墨子講義録

担当;西沢真則、松原洋平


キーワード

(1)個人と集団の関係
(2)上部構造と下部構造の関係
(3)コンテンジェンシー

 社会学の中心命題である、個人と集団の関係(ひっくるめてシステムの問題としてもよいのだが)は、中国思想ではどのように解かれてきたのだろうか。古くから中国で説かれてきた「道」を、我々の知りうる言葉で置き換えるならば、インターアクションと表現もできるだろうし、ルーマンのコンテキストでいえば、意味概念と表現してもよいだろう。現実は何かという問いを人が立てたときに、その見方には、常にフィルターがかかっているということを念頭に置けば、その際、危険なのは、固定化したものの見方に陥り、実体を作ることに走ることになる。

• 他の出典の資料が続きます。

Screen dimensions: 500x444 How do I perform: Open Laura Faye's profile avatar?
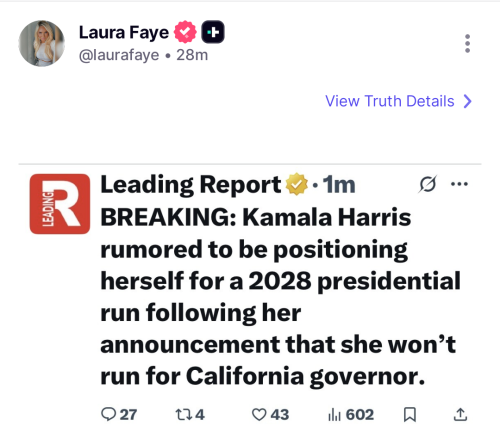(42, 43)
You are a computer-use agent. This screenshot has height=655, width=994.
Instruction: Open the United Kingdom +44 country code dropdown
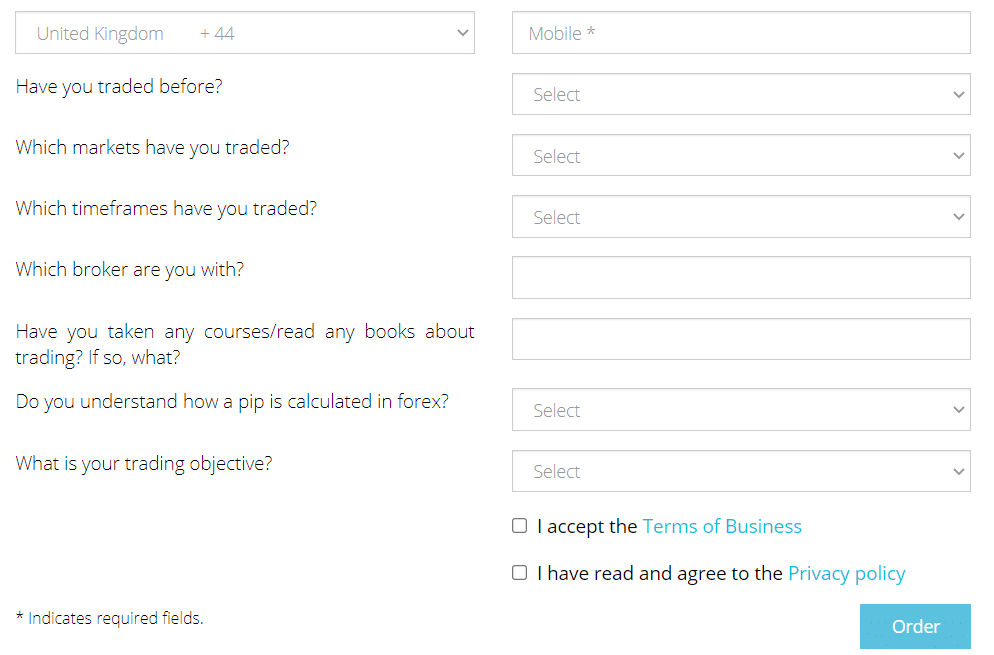(x=244, y=33)

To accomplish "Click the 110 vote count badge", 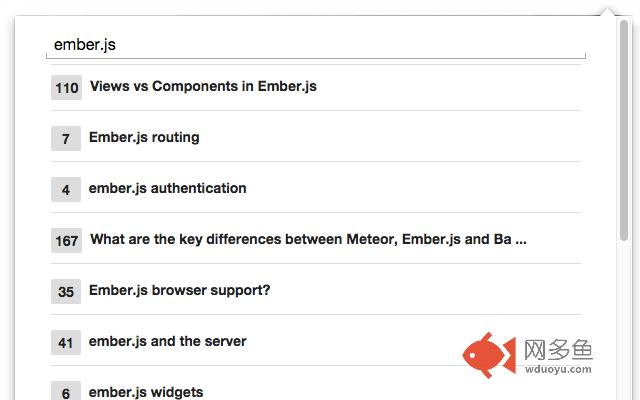I will pyautogui.click(x=67, y=87).
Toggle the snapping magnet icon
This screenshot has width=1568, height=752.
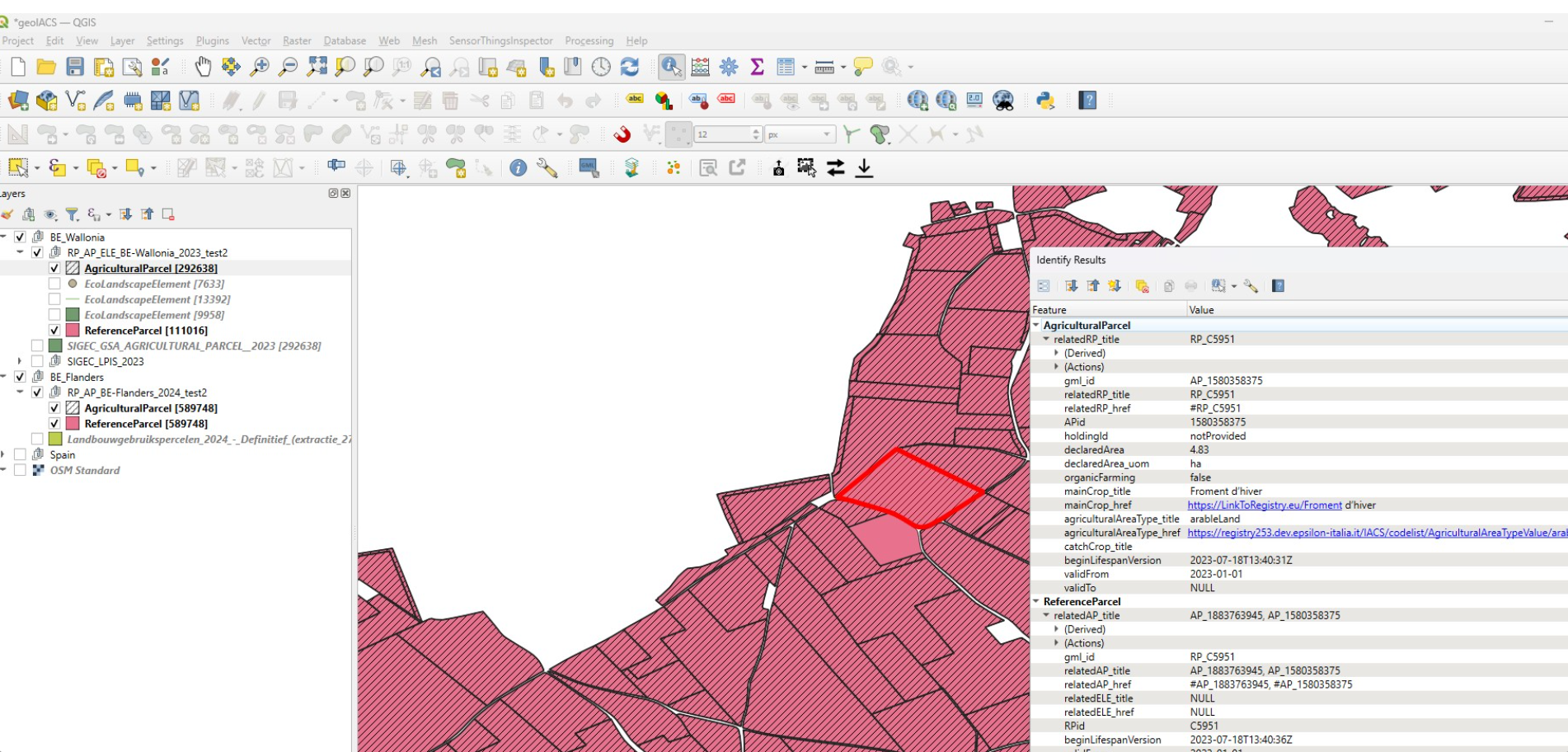[622, 134]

 ゼミで問題とされていた、墨子の言葉、「宿命の否定と、天への服従」という二つの一見すると矛盾した立場は、「意味」「インタラクション」「道」を中心にして解くことができる。天と人の関係は、非常にインターアクティブである。天の声とは、即ち、民の声だが、これは集合意識のことである。これに我々はついつい名前を付けてしまう。そうすることによって、支配構造の実体化ができてしまう。システムを作って、絶えずつぶしている。つまり実体を作らない。